The Loss of Sexual Innocence is a 1999 film written and directed by Mike Figgis. It tells the story of the sexual development of a filmmaker through three stages of his life, in a non-linear and disjointed manner. The film stars British actress Saffron Burrows, whom Figgis dated for several years.

Plot
The story at the center of the movie is the tumultuous life of Nic (Julian Sands), a British director beginning a new film project in Tunisia.

Cast
 Julian Sands as Adult Nic
 Jonathan Rhys Meyers as Nic, aged 16
 Saffron Burrows as English/Italian Twin
 Stefano Dionisi as Luca
 Kelly Macdonald as Susan
 Gina McKee as Susan's Mother
 Bernard Hill as Susan's Father
 Rossy de Palma as Blind Woman
 Justin Chadwick as Flash Man
 Femi Ogunbanjo as Adam
 Hanne Klintoe as Eve

Production
The Loss of Sexual Innocence was based on a script called “Short Stories,” which Figgis had written in 1982. His original concept was to have been a multimedia show featuring film, live performance and music.

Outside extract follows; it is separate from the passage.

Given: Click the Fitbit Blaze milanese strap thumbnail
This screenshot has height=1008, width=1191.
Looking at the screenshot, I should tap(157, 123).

The success of Leaving Las Vegas allowed him to finance the making of the nearly two-decades-old cinematic project.

Reception
Stephen Holden of The New York Times wrote, "Those with no patience for avant-garde films will want to avoid The Loss of Sexual Innocence...Everyone else will find moments of surpassing beauty in this courageous, deeply flawed film." He was effusive in his praise for Figgis creating the film's atmosphere "through its mixture of music, beautiful outdoor cinematography and somber, silent acting." What he considered flaws were the Adam and Eve storyline and two scenes which he considered irrelevant involving an airport encounter between identical twins separated at birth and the humiliation of an obese 12-year-old Nic by a gym teacher.

Like Holden, Roger Ebert delineated what type of movie it is by explaining it as "an 'art film,' which means it tries to do something more advanced than most commercial films (which tell stories simple enough for children, in images shocking enough for adults)." He rated it  stars out of 4, adding that it "plays like a musical composition, with themes drifting in and out, and dialogue used more for tone than speech....Not all of it works, but you play along, because it's rare to find a film this ambitious."

Taking a more playful approach in his review, Jeff Millar of the Houston Chronicle came to a similar conclusion as Holden and Ebert and explained, "If you are an adventurous filmgoer, interested in technique, certainly go. If you like stories with 'stories,' which go from Point A to Point B with conflicts along the way, this film may be a little too atonal for you."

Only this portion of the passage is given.